**EXERCISE INSTRUCTIONS**
Print verbatim the opening line of the material and every subsequent line through the one containing "The image size is (363, 806).".

..............................

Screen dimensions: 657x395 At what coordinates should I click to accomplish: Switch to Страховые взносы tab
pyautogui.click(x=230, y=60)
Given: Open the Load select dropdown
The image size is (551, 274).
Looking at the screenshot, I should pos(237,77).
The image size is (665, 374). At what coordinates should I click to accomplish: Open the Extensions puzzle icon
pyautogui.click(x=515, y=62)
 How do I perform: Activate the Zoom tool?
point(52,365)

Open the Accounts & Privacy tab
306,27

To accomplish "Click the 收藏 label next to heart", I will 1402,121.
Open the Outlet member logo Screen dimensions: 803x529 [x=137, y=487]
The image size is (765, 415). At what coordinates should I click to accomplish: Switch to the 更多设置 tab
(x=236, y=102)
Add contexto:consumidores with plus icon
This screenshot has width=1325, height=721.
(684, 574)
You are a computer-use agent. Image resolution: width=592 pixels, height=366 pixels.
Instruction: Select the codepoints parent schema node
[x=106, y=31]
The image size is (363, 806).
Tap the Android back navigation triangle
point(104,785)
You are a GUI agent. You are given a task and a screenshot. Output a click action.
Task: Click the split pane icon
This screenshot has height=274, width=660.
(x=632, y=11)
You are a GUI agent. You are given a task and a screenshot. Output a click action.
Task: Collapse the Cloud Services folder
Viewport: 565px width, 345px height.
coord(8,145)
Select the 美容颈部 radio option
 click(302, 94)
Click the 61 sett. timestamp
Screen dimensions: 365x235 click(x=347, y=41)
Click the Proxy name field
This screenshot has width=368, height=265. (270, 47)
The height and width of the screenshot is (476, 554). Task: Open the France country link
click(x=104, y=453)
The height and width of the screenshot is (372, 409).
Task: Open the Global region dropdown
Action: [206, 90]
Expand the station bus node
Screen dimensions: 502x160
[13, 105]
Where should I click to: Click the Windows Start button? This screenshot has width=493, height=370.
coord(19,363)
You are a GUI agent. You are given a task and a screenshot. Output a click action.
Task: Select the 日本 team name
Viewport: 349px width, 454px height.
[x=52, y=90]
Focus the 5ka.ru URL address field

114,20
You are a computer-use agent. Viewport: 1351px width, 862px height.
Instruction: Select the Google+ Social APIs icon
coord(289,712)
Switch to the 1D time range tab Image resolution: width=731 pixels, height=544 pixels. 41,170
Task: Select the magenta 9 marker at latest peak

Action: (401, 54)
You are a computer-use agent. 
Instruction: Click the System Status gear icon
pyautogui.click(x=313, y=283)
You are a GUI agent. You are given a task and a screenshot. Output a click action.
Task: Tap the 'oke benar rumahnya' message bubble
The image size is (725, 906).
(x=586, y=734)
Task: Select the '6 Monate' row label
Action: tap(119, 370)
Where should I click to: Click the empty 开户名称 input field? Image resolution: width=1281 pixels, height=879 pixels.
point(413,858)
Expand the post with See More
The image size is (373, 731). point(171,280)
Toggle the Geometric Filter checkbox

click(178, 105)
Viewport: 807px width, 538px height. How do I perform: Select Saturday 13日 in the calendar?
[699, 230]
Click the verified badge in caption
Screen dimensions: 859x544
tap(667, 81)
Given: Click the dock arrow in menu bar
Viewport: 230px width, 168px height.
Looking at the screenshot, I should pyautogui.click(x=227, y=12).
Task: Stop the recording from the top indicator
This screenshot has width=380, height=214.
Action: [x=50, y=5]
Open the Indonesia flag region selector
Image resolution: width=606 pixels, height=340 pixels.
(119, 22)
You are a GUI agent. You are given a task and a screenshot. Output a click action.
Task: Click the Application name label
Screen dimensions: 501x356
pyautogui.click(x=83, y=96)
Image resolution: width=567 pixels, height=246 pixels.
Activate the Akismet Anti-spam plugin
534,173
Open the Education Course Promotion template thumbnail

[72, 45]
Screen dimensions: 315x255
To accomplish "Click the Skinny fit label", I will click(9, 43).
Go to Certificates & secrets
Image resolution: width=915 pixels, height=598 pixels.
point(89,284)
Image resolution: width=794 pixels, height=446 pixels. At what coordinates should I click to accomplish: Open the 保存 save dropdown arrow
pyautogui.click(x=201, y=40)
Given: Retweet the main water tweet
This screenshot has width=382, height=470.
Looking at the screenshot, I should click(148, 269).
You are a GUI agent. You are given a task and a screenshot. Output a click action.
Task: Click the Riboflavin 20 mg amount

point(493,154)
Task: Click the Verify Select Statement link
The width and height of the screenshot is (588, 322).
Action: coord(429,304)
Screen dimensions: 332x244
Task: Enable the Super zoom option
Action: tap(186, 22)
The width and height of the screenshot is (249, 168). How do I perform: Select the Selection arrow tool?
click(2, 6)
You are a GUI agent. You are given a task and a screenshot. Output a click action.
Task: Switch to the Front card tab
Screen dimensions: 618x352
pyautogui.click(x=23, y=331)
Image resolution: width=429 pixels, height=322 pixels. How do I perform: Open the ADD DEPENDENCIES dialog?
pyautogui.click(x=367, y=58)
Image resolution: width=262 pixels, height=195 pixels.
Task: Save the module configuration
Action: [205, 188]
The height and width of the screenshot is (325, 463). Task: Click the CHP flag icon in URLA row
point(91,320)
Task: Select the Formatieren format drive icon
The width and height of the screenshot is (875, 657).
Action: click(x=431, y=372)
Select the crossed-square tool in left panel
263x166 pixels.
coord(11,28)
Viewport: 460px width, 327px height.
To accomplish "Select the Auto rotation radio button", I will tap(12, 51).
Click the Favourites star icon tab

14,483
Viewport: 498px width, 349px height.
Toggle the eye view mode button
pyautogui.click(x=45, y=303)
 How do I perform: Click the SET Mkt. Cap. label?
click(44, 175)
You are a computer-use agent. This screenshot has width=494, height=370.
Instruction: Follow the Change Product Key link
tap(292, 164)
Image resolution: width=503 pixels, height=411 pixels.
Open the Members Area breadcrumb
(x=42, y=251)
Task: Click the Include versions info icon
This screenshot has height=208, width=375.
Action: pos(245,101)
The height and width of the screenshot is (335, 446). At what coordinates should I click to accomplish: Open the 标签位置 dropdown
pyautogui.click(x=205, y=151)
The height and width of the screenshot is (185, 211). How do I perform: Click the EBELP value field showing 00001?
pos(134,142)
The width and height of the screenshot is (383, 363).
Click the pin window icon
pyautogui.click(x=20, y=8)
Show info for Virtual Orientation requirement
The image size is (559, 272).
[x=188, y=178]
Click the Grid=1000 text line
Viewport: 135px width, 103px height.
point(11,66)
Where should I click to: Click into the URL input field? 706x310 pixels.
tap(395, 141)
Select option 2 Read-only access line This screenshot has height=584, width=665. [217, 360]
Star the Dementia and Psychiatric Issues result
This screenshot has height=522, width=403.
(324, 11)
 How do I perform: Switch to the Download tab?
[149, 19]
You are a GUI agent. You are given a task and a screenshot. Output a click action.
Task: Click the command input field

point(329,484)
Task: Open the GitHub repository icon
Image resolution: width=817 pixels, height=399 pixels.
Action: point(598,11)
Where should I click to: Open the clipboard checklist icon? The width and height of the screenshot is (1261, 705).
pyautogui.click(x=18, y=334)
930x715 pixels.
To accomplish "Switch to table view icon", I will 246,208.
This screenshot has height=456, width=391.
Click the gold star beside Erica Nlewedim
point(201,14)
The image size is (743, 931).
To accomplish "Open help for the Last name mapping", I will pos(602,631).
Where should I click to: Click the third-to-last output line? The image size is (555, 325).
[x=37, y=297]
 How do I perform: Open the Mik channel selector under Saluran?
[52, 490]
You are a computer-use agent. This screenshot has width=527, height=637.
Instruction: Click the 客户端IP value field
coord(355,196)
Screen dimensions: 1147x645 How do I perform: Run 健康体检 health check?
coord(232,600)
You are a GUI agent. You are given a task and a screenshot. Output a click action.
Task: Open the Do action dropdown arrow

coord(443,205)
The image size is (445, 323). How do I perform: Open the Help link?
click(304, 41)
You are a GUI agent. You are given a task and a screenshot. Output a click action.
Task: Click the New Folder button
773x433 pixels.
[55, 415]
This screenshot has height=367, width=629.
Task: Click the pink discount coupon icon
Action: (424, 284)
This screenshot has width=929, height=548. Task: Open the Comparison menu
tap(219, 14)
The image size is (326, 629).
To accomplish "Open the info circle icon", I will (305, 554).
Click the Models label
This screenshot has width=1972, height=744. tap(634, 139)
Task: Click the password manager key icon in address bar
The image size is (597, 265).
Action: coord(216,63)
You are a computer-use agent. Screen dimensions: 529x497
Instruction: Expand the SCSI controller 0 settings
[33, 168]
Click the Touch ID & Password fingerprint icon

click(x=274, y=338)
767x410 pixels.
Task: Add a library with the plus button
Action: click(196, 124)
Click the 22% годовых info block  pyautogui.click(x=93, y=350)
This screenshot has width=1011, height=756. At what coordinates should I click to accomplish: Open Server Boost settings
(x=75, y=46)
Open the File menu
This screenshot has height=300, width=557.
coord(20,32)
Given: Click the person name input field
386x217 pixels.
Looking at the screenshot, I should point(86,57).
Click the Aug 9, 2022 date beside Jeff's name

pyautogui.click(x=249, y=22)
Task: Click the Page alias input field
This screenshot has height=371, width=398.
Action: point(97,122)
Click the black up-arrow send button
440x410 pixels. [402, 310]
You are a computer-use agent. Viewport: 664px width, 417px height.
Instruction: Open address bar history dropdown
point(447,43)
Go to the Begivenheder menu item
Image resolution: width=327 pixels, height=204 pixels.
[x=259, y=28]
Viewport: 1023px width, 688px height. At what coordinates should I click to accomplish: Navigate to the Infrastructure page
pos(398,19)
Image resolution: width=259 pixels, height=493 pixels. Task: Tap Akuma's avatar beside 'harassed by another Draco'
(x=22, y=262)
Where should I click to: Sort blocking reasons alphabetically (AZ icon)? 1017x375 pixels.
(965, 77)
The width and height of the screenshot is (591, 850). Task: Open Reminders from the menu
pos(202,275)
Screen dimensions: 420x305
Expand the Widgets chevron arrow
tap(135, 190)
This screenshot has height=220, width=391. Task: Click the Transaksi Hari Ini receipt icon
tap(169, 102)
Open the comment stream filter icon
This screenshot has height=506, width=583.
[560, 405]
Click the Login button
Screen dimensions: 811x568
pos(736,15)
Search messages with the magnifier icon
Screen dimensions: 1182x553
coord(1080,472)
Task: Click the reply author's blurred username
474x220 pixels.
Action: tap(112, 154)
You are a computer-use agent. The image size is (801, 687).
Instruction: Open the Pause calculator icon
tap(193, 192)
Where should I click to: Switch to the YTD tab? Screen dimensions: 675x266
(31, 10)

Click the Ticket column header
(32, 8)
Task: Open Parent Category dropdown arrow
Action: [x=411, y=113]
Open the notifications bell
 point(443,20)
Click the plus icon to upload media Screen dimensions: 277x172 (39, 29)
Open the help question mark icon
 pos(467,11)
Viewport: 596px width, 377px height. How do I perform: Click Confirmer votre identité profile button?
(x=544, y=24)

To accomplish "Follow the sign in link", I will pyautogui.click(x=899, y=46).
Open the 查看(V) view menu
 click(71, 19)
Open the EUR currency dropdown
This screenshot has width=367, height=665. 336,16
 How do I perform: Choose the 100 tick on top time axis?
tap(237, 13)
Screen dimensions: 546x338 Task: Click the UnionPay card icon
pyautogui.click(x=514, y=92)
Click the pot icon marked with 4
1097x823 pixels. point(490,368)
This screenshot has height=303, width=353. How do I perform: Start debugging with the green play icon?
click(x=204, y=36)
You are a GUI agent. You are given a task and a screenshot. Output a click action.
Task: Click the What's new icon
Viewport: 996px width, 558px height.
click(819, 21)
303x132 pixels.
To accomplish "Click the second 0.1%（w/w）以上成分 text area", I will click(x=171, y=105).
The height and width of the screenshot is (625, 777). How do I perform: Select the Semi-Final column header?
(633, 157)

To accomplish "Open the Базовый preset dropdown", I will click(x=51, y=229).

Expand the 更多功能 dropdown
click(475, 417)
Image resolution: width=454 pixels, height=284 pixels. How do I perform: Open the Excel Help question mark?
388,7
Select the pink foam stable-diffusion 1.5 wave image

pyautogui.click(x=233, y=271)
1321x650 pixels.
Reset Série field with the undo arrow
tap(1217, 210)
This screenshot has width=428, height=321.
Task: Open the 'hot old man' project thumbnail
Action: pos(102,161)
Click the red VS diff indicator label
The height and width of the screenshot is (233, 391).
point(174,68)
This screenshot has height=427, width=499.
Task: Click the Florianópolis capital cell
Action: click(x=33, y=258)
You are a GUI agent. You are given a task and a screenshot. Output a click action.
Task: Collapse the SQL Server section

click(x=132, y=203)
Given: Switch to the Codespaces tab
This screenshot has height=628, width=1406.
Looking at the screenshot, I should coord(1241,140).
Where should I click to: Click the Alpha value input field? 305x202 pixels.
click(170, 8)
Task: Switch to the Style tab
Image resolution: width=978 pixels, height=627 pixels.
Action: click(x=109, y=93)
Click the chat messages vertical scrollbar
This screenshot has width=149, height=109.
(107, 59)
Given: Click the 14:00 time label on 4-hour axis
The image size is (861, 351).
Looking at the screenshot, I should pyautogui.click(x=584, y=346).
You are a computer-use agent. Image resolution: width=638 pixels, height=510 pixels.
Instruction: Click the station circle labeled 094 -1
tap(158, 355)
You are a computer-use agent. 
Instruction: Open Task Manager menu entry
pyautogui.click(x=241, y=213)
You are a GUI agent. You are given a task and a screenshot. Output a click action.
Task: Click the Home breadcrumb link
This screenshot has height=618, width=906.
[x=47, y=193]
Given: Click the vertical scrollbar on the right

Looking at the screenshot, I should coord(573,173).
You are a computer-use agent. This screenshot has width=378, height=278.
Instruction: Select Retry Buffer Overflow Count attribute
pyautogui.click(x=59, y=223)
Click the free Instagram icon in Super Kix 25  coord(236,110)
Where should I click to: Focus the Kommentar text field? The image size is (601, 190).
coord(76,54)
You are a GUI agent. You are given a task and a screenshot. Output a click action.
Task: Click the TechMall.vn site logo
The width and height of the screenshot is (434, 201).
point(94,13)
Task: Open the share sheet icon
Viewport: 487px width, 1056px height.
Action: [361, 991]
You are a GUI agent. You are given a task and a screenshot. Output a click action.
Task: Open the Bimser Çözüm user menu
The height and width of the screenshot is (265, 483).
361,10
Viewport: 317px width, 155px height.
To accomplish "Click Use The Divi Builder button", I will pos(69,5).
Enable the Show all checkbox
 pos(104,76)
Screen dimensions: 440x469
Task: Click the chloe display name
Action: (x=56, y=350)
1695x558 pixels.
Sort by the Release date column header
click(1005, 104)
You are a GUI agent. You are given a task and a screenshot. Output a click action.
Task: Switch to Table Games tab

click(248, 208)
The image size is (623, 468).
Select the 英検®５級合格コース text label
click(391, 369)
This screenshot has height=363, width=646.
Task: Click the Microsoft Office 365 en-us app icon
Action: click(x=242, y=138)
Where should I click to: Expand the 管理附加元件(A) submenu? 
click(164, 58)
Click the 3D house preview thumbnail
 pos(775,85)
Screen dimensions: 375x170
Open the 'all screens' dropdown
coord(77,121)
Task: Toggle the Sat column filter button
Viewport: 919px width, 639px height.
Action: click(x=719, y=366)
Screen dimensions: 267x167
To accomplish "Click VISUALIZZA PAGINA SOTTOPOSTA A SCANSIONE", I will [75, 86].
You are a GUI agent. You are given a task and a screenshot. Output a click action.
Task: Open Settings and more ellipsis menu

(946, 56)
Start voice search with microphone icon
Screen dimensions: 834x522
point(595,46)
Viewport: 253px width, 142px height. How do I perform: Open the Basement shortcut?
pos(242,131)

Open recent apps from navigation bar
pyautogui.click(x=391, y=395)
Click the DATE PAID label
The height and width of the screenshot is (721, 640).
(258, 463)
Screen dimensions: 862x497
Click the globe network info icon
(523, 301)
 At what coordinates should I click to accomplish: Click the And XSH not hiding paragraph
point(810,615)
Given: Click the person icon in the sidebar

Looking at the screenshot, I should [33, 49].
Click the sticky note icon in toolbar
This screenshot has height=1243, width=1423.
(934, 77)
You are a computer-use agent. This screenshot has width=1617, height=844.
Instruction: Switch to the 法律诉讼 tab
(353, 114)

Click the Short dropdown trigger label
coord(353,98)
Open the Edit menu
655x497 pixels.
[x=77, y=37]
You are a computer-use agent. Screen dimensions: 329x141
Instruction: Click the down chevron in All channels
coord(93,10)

..............................

**EXERCISE SOLUTION**
Screen dimensions: 657x395 At what coordinates should I click to accomplish: Switch to Страховые взносы tab
pyautogui.click(x=230, y=60)
Given: Open the Load select dropdown
The image size is (551, 274).
Looking at the screenshot, I should pos(237,77).
The image size is (665, 374). At what coordinates should I click to accomplish: Open the Extensions puzzle icon
pyautogui.click(x=515, y=62)
 How do I perform: Activate the Zoom tool?
point(52,365)

Open the Accounts & Privacy tab
306,27

To accomplish "Click the 收藏 label next to heart", I will 1402,121.
Open the Outlet member logo Screen dimensions: 803x529 [x=137, y=487]
The image size is (765, 415). At what coordinates should I click to accomplish: Switch to the 更多设置 tab
(x=236, y=102)
Add contexto:consumidores with plus icon
This screenshot has width=1325, height=721.
(684, 574)
You are a computer-use agent. Image resolution: width=592 pixels, height=366 pixels.
Instruction: Select the codepoints parent schema node
[x=106, y=31]
The image size is (363, 806).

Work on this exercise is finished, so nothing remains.